Anna Karénine (trad. Faguet)/Partie VI/Chapitre 9

Traduction par Anonyme.
Texte établi par Émile FaguetNelson (tome 2p. 308-311).


CHAPITRE IX


« Explique-nous ton plan, demanda Stépane Arcadiévitch.

— Le voici : nous nous rendons directement aux marais de Gvosdef, à vingt verstes d’ici, où nous trouverons certainement du gibier. En y arrivant vers le soir, nous pourrons profiter de la fraîcheur pour chasser ; nous coucherons chez un paysan, et demain nous entreprendrons le grand marais.

— N’y a-t-il rien sur la route ?

— Si fait, il y a deux bons endroits, mais cela nous retarderait, et il fait trop chaud. »

Levine comptait réserver pour son usage particulier ces chasses voisines de la maison ; mais rien n’échappait à l’œil exercé d’Oblonsky, et, en passant devant un petit marais, il s’écria :

« Arrêtons-nous ici.

— Oh oui, arrêtons-nous, Levine », supplia Vassia.

Il fallut se résigner. Les chiens s’élancèrent aussitôt, et Levine resta à garder les chevaux. Une poule d’eau et un vanneau que tua Weslowsky furent tout ce qu’on trouva, et Levine se sentit un peu consolé.

Comme les chasseurs remontaient en voiture, Vassinka tenant gauchement son fusil et son vanneau d’une main, un coup retentit et les chevaux se cabrèrent ; c’était la charge du fusil de Weslowsky, qui heureusement ne blessa personne et s’enfonça dans le sol. Ses compagnons n’eurent pas le courage de le gronder, tant il se montra désespéré ; mais ce désespoir fit bientôt place à une gaieté folle à l’idée de leur panique et de la bosse que s’était faite Levine en se heurtant à son fusil. Malgré les remontrances de leur hôte, on descendit encore au second marais.
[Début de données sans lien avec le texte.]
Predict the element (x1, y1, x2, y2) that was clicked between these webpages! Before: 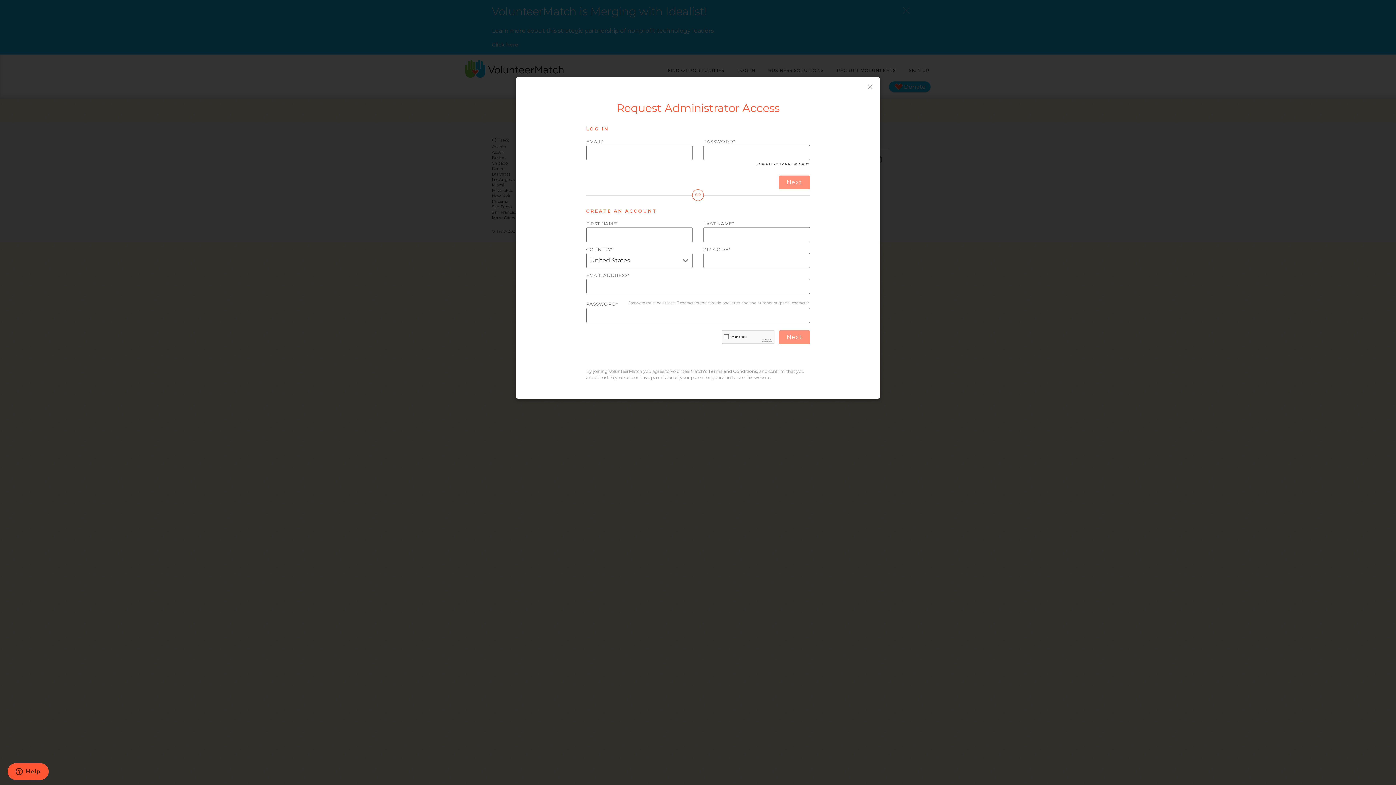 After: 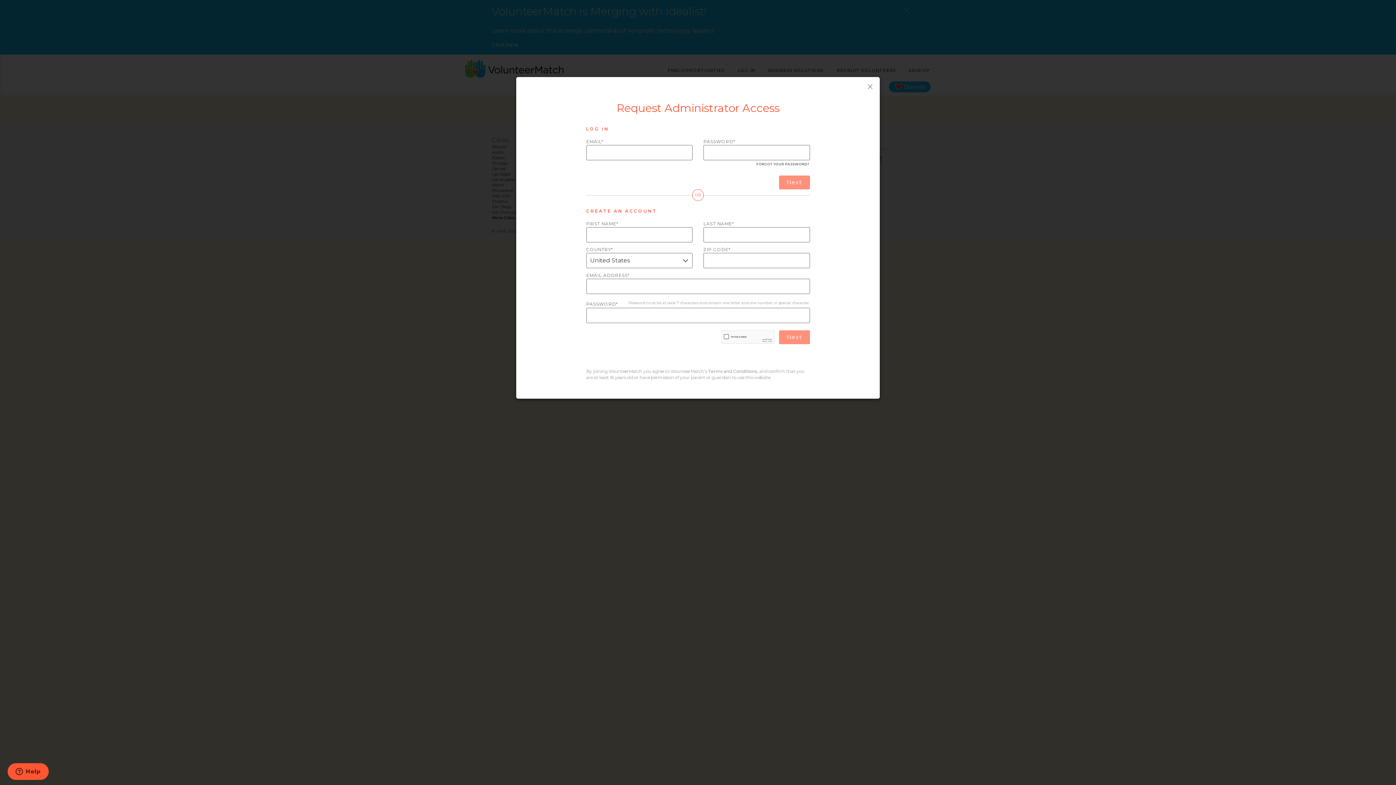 Action: bbox: (708, 358, 757, 363) label: Terms and Conditions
Cette fois, Vassinka, après avoir tué une bécasse, prit Levine en pitié et offrit de le remplacer près des voitures. Levine ne résista pas, et Laska, qui gémissait sur l’injustice du sort, s’élança d’un bond vers les endroits giboyeux, avec une gravité que d’insignifiants oiseaux de marais ne parvinrent pas à ébranler. Elle fit quelques tours en cherchant une piste, puis s’arrêta soudain, et Levine, le cœur battant, la suivit en marchant prudemment.

« Pille ! » cria-t-il.

Une bécasse s’éleva ; il la visait déjà, lorsque le bruit de pas avançant lourdement dans l’eau, et les cris de Weslowsky le firent retourner. Le coup était manqué ! À sa grande stupéfaction, Levine aperçut alors les voitures et les chevaux à moitié enfoncés dans la vase ; Vassinka leur avait fait quitter la grande route pour le marais, afin de mieux assister à la chasse.

« Que le diable l’emporte ! murmura Levine.

— Pourquoi avancer jusque là ? » demanda-t-il sèchement au jeune homme, après avoir été héler le cocher pour l’aider à dégager les chevaux.

Non seulement on lui gâtait sa chasse et l’on risquait d’abîmer ses chevaux, mais ses compagnons le laissèrent dételer et ramener les pauvres bêtes en lieu sec, sans lui offrir de l’aider ; il est vrai que ni Stépane Arcadiévitch ni Weslowsky n’avaient la moindre notion de l’art d’atteler. En revanche, le coupable fit de son mieux pour dégager le char à bancs, et dans son zèle lui enleva une aile. Cette bonne volonté toucha Levine, qui se reprocha sa mauvaise humeur, et pour la dissimuler il donna l’ordre de déballer le déjeuner.

« Bon appétit, bonne conscience. Ce poulet va tomber jusqu’au fond de mes bottes, dit Vassia rasséréné en dévorant son second poulet. Nos malheurs sont finis, messieurs ; tout nous réussira désormais, mais en punition de mes méfaits je demande à monter sur le siège et à vous servir d’automédon. »

Malgré les protestations de Levine, qui craignait pour ses chevaux, il dut le laisser faire, et la gaieté contagieuse de Weslowsky chantant des romances, et imitant un Anglais conduisant un « four-in-hand », finit par le gagner.

Ils atteignirent Gvosdef riant et plaisantant.